JOB 1
Please decide whether each statement agrees with the passage on the children's wishes below, answering yes or no and quoting the words of the passage that settle it. (a) Robert grows to about eleven feet tall. (b) The BBC made the story into an eight-part series. (c) The Story of the Amulet came out in 1904.

--*--

The children's wishes are:
- To be as beautiful as the day. (Because of problems discovered immediately afterwards, subsequent wishes are all with the proviso that the house servants should not be able to perceive the results of the wish.)
- To be rich beyond the dreams of avarice (refined to: That the gravel pit be full of gold pieces: specifically, spade guineas.)
- That everyone would love the Lamb. This wish produces the result that various people attempt to kidnap the child.
- That the four older children would grow wings, and be able to fly.
- That their house would become a castle under siege by knights.
- That Robert would be bigger than the baker's boy. (He becomes about eleven feet tall.)
- That the misbehaving Lamb would "Grow up" (He becomes an unpleasant and condescending man)
- That they would have an encounter with Red Indians.
- An assortment of simultaneous wishes relating to some stolen jewels, in return for a promise that they would never ask for another wish.
Almost all effects of wishes end at sundown.
Sequels
The book was clearly originally intended to leave readers in suspense: it ends
- They did see it [the Psammead] again, of course, but not in this story. And it was not in a sand-pit either, but in a very, very, very different place. It was in a— But I must say no more.
The story was continued in The Phoenix and the Carpet (1904) and then The Story of the Amulet (1906), in both of which the same characters reappeared.
Film versions
In 1991 the BBC turned the story into a six-part series. In the UK it was released under the story's original title; in the USA it was released as The Sand Fairy.

--*--

JOB 2
Display each line of the records below that contains the word "beside", matching its case exactly.

--*--

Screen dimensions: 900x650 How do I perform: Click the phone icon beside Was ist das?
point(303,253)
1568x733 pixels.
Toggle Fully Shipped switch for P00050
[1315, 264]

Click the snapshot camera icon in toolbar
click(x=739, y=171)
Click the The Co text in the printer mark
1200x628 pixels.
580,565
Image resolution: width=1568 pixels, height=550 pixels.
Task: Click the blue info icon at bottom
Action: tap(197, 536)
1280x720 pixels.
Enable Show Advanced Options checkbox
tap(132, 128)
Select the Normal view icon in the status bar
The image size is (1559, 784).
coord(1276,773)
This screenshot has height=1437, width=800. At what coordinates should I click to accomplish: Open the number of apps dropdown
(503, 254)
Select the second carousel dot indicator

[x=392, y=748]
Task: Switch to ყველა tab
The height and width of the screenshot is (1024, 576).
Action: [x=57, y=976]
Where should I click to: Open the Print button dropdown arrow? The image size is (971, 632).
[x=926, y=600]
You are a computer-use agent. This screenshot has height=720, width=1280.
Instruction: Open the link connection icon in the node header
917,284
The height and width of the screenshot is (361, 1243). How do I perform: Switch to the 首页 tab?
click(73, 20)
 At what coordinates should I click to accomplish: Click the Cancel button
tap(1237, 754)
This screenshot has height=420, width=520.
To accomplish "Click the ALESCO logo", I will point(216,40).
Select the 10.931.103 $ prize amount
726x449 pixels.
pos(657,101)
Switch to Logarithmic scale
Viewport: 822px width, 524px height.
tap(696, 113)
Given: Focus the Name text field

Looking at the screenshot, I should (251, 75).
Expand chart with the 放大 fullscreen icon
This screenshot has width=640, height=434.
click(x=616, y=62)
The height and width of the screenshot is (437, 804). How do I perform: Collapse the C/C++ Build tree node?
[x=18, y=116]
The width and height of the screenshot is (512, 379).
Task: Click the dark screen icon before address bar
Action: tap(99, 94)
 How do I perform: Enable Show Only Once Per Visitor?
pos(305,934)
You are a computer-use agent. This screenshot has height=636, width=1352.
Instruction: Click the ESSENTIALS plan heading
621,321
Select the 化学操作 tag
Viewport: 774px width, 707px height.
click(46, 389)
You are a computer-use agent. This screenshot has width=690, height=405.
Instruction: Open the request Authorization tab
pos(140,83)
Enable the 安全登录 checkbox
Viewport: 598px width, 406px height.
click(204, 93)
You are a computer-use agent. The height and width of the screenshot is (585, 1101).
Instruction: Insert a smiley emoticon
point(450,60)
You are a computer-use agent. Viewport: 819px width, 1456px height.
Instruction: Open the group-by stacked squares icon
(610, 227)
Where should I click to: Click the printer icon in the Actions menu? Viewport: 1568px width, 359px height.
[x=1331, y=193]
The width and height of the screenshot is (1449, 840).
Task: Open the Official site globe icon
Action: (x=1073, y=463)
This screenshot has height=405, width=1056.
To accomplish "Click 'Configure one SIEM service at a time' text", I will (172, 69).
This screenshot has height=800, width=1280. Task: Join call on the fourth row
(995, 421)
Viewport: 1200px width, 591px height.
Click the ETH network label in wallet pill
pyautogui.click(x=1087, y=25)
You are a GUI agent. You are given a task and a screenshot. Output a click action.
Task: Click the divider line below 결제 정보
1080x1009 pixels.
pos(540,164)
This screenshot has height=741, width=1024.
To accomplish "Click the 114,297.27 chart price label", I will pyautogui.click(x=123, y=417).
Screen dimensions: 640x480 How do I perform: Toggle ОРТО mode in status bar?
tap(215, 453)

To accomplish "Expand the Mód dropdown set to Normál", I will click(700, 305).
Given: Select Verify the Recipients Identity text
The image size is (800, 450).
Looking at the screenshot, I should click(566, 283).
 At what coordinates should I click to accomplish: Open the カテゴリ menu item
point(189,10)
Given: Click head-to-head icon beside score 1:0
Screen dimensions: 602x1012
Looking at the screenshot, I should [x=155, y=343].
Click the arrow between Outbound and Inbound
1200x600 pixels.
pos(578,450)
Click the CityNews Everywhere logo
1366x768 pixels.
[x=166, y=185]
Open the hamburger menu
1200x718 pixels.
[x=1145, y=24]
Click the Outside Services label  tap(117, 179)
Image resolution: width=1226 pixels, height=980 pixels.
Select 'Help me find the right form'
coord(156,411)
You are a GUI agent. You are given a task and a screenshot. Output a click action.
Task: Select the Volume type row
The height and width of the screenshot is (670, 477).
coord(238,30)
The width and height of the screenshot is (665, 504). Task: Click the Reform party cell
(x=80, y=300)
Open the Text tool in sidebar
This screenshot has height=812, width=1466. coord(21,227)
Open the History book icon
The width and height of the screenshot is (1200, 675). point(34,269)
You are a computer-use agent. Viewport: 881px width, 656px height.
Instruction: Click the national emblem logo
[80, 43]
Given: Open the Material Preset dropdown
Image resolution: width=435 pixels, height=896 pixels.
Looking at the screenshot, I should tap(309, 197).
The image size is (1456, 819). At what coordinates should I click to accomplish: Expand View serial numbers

--*--

EXERCISE RESULT 1
(a) Yes: "He becomes about eleven feet tall."
(b) No: "In 1991 the BBC turned the story into a six-part series."
(c) No: "The Story of the Amulet (1906)"

EXERCISE RESULT 2
Screen dimensions: 900x650 How do I perform: Click the phone icon beside Was ist das?
Given: Click head-to-head icon beside score 1:0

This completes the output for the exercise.